HOW TO COMPLETE THIS TASK: Go through the material and copy each line that includes "first".

INFORMATION GIVEN:
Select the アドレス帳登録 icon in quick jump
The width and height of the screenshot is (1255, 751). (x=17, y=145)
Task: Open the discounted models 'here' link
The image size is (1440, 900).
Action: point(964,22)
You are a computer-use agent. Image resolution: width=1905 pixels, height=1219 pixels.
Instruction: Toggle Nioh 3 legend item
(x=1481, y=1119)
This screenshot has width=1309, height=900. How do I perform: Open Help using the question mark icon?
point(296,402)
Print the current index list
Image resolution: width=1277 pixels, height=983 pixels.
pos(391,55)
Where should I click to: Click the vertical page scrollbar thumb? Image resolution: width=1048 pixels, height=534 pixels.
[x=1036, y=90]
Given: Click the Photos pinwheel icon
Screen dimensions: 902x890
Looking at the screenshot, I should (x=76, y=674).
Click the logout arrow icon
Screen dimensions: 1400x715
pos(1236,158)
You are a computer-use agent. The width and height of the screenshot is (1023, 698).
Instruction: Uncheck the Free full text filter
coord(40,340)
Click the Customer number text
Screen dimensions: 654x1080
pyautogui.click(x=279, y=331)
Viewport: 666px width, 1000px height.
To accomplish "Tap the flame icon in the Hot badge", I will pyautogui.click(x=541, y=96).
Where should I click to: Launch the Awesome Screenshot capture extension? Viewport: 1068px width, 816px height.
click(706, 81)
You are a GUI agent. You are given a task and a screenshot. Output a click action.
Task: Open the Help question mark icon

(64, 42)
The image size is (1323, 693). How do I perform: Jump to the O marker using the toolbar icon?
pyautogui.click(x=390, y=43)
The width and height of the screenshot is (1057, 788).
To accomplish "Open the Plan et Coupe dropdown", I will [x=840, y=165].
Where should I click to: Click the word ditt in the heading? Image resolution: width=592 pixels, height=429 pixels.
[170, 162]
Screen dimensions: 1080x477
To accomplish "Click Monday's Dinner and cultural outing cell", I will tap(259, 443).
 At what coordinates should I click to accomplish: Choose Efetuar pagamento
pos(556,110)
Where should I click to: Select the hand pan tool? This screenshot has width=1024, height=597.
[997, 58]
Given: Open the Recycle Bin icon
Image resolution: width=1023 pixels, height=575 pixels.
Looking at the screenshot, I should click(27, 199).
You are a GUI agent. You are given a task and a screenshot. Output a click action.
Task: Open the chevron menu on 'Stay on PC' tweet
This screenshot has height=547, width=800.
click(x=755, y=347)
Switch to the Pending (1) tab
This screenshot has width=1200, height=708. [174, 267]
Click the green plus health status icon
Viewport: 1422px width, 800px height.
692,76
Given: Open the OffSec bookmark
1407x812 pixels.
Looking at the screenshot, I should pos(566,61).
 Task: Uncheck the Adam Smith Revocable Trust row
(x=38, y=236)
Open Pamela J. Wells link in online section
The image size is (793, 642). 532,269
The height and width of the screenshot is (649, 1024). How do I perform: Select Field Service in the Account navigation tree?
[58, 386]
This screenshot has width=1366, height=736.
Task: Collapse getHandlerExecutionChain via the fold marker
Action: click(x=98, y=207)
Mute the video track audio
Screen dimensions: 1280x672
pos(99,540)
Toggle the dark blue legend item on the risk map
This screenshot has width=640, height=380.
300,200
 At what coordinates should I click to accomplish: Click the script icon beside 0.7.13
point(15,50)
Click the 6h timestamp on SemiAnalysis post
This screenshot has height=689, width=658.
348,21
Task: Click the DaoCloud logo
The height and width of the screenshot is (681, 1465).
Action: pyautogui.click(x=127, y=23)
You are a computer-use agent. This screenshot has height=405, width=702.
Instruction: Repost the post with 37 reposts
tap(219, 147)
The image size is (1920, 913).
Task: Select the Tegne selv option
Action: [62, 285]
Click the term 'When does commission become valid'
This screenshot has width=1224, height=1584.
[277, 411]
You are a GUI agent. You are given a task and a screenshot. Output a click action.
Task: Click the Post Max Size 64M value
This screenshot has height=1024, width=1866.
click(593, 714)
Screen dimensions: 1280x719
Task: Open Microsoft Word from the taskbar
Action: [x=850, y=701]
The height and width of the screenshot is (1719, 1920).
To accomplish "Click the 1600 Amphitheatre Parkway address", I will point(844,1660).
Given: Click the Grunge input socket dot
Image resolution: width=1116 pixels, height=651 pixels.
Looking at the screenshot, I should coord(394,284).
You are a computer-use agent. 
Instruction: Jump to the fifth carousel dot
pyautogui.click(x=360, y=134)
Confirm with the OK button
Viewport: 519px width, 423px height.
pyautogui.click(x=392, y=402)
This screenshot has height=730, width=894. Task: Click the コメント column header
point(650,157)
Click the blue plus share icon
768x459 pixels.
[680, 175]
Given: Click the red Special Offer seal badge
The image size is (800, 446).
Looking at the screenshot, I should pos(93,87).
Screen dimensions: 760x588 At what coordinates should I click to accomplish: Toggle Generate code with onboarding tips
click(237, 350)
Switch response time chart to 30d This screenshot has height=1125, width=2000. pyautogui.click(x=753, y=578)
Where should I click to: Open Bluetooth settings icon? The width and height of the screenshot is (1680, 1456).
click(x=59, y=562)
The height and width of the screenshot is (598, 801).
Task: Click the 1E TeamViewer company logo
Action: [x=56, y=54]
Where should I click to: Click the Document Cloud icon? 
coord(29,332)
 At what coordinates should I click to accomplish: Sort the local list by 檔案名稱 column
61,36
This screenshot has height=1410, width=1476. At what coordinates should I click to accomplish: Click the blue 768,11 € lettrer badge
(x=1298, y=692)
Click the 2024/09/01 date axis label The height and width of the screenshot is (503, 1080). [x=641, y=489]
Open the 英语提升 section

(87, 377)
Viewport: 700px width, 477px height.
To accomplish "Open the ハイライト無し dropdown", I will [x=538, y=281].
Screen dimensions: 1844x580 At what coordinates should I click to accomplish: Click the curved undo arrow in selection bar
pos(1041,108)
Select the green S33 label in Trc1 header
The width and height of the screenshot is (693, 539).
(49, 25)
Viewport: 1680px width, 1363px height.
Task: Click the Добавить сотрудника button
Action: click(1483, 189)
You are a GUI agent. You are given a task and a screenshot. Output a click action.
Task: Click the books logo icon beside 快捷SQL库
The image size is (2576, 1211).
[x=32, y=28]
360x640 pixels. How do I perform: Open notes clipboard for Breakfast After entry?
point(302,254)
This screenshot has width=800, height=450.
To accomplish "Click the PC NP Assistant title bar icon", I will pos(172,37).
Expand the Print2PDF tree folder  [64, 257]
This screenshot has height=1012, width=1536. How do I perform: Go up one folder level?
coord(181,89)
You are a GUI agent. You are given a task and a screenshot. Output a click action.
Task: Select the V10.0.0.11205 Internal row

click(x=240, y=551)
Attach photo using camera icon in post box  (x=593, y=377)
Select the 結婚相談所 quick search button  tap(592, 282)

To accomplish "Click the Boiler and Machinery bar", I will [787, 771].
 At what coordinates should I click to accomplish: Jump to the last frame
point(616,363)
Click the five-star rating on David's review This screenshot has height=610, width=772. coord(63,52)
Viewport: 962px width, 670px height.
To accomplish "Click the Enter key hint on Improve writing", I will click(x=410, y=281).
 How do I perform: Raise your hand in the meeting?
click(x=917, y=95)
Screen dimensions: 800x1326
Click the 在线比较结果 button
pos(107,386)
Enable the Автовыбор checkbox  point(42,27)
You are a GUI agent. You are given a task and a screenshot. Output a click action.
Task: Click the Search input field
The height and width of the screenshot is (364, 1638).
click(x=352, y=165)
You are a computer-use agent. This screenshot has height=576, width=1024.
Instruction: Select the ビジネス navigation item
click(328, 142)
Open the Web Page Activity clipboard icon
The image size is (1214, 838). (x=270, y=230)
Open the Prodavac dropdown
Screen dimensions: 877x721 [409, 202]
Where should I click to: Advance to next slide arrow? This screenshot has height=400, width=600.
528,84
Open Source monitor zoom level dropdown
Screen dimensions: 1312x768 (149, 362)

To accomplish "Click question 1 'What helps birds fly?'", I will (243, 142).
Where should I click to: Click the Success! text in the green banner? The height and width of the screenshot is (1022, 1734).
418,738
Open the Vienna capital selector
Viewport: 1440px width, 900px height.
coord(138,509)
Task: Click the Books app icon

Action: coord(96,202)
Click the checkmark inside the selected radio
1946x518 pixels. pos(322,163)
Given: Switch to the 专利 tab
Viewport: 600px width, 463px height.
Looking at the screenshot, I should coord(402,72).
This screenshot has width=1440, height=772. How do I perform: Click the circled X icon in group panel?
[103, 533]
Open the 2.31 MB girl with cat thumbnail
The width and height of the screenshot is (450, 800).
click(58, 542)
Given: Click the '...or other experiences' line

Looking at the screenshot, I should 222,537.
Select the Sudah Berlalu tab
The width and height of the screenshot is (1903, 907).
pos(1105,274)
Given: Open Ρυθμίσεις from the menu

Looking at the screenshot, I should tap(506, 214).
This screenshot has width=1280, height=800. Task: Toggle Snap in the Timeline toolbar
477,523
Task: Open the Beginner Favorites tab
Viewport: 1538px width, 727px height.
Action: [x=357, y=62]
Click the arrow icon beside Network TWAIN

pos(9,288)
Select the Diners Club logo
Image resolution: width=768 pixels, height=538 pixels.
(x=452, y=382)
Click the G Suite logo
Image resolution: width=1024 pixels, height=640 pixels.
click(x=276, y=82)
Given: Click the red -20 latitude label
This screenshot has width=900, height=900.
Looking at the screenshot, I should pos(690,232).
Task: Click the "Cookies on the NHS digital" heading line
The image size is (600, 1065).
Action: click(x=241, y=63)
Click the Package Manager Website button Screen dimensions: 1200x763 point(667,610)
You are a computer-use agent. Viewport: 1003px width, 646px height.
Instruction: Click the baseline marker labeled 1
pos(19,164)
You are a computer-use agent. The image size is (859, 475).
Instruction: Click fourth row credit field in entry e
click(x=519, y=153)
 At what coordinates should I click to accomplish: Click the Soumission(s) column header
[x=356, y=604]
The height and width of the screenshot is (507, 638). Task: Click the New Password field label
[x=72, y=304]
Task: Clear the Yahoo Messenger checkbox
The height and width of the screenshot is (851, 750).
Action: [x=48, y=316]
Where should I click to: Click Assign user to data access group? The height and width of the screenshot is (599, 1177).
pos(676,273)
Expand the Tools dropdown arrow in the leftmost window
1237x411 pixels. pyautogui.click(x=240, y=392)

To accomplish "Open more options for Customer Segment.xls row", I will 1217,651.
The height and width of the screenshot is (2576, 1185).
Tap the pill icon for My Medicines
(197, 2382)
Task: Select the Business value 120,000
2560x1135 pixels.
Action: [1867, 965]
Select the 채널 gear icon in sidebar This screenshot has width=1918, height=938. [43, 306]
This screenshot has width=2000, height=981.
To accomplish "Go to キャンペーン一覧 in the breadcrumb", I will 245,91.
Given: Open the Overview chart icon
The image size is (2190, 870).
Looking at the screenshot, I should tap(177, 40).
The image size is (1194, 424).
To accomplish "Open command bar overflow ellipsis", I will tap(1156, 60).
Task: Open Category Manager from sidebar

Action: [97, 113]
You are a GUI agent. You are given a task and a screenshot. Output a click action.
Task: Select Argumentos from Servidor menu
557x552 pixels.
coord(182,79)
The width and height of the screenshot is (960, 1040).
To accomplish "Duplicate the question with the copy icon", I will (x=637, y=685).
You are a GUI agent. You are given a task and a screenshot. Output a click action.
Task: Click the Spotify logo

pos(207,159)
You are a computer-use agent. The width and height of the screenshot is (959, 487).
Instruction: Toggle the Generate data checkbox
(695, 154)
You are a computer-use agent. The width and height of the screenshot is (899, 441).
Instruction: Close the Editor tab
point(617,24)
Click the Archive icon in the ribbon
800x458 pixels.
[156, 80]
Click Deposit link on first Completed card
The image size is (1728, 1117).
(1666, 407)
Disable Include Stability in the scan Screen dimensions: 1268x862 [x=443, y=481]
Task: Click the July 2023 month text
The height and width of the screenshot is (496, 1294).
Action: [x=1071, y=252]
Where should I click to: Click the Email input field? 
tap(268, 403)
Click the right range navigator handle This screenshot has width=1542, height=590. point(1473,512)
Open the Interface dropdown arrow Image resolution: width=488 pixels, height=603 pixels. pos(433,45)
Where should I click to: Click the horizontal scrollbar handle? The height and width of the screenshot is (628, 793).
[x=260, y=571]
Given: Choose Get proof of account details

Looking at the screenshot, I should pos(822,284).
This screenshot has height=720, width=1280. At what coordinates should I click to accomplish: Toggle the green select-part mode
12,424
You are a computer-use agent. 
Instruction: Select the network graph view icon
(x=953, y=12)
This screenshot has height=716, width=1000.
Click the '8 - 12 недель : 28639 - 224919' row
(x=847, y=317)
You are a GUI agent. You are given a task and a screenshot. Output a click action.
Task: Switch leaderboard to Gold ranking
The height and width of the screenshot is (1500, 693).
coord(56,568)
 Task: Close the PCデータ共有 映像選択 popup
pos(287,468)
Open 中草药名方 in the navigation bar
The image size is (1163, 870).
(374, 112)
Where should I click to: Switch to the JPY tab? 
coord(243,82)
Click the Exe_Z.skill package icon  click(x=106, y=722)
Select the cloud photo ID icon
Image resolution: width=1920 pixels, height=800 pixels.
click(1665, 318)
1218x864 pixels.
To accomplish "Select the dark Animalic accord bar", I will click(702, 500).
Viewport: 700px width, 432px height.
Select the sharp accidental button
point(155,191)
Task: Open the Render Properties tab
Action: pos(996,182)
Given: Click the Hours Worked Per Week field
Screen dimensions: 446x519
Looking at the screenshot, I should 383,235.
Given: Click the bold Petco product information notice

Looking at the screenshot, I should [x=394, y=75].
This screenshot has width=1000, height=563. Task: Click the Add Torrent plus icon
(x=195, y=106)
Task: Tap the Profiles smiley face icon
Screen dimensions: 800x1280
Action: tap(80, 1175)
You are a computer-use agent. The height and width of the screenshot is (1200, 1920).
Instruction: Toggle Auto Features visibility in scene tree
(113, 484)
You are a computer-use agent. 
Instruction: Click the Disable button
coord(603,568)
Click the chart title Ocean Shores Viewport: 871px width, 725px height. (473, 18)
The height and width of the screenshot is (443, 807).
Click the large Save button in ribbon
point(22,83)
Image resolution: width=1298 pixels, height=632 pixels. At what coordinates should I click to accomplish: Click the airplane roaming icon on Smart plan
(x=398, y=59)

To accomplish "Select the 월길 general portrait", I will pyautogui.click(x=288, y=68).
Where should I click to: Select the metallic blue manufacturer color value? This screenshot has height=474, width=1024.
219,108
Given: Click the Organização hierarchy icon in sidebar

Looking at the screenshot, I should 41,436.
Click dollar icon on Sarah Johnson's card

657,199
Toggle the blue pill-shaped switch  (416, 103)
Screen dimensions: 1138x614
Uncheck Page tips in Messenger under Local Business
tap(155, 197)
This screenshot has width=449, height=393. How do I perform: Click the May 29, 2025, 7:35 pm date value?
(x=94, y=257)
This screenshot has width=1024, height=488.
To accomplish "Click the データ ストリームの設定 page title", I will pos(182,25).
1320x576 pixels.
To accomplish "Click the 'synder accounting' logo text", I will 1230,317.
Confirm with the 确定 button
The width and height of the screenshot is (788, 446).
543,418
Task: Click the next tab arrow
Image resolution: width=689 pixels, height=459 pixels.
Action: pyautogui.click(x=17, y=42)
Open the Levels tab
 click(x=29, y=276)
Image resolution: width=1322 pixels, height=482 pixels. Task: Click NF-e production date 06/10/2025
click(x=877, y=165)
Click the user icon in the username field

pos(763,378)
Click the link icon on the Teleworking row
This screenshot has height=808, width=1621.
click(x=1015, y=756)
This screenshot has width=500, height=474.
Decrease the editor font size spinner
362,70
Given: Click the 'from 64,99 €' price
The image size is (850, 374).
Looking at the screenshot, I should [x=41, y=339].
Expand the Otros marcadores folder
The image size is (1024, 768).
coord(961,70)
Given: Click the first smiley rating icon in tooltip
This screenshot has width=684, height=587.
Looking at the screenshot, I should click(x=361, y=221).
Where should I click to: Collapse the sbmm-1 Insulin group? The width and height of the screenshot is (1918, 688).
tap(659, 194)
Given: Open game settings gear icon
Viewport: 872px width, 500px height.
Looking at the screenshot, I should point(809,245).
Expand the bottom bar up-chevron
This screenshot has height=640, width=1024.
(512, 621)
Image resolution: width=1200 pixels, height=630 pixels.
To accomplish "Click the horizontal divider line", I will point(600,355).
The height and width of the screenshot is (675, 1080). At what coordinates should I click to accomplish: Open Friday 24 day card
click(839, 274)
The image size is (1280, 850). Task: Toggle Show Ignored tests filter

OUTPUT FOR THIS EXERCISE:
Click Deposit link on first Completed card
Given: Click the first smiley rating icon in tooltip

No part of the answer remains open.